=== TASK DETAILS ===
Reproduce the entries from the line with "Given: Open the" to the line with "Looking at the screenshot, I should (538, 724).", swapping "Pricing page" for "Checkout page" and leaving everything else unchanged.

=== RECORDS FOR THIS EXERCISE ===

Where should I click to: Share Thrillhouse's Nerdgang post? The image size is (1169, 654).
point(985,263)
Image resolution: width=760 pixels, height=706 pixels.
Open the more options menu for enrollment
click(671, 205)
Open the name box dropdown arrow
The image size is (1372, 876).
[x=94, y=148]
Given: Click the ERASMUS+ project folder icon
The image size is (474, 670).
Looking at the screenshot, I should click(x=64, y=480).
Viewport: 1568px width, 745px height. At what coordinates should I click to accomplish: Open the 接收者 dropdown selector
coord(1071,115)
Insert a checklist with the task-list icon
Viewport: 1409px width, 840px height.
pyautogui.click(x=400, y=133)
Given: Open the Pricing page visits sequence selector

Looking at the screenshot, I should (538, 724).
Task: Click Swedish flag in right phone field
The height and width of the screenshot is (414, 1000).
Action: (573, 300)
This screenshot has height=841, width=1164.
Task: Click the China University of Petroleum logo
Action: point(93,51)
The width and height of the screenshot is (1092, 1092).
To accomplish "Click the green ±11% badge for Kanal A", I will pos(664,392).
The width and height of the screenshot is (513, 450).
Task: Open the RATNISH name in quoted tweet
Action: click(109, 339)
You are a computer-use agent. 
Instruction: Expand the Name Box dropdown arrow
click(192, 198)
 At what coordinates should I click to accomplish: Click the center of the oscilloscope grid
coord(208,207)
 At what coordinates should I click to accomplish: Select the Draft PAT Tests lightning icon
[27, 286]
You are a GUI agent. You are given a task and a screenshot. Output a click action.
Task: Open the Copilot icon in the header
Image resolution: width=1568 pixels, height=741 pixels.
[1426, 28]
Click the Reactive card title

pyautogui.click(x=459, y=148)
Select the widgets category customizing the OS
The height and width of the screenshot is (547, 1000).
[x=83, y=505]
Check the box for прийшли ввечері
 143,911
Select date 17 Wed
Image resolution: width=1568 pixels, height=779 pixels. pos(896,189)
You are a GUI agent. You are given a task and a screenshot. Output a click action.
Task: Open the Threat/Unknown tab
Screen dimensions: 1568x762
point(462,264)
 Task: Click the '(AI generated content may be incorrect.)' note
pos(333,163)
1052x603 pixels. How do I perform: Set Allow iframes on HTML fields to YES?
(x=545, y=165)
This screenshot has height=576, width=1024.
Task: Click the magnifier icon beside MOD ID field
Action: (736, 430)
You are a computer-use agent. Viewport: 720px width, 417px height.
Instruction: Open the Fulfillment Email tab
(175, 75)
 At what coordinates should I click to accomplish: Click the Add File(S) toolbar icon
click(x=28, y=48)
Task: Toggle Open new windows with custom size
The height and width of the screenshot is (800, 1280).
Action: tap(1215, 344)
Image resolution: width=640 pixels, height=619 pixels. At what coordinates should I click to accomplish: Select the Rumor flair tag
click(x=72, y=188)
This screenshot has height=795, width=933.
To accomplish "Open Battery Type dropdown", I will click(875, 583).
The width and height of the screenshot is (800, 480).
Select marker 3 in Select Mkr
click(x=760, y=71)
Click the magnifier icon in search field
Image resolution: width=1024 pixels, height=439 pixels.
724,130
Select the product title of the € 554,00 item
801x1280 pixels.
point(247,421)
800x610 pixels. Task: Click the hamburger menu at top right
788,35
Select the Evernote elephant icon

=== SOLUTION BELOW ===
Given: Open the Checkout page visits sequence selector

Looking at the screenshot, I should (538, 724).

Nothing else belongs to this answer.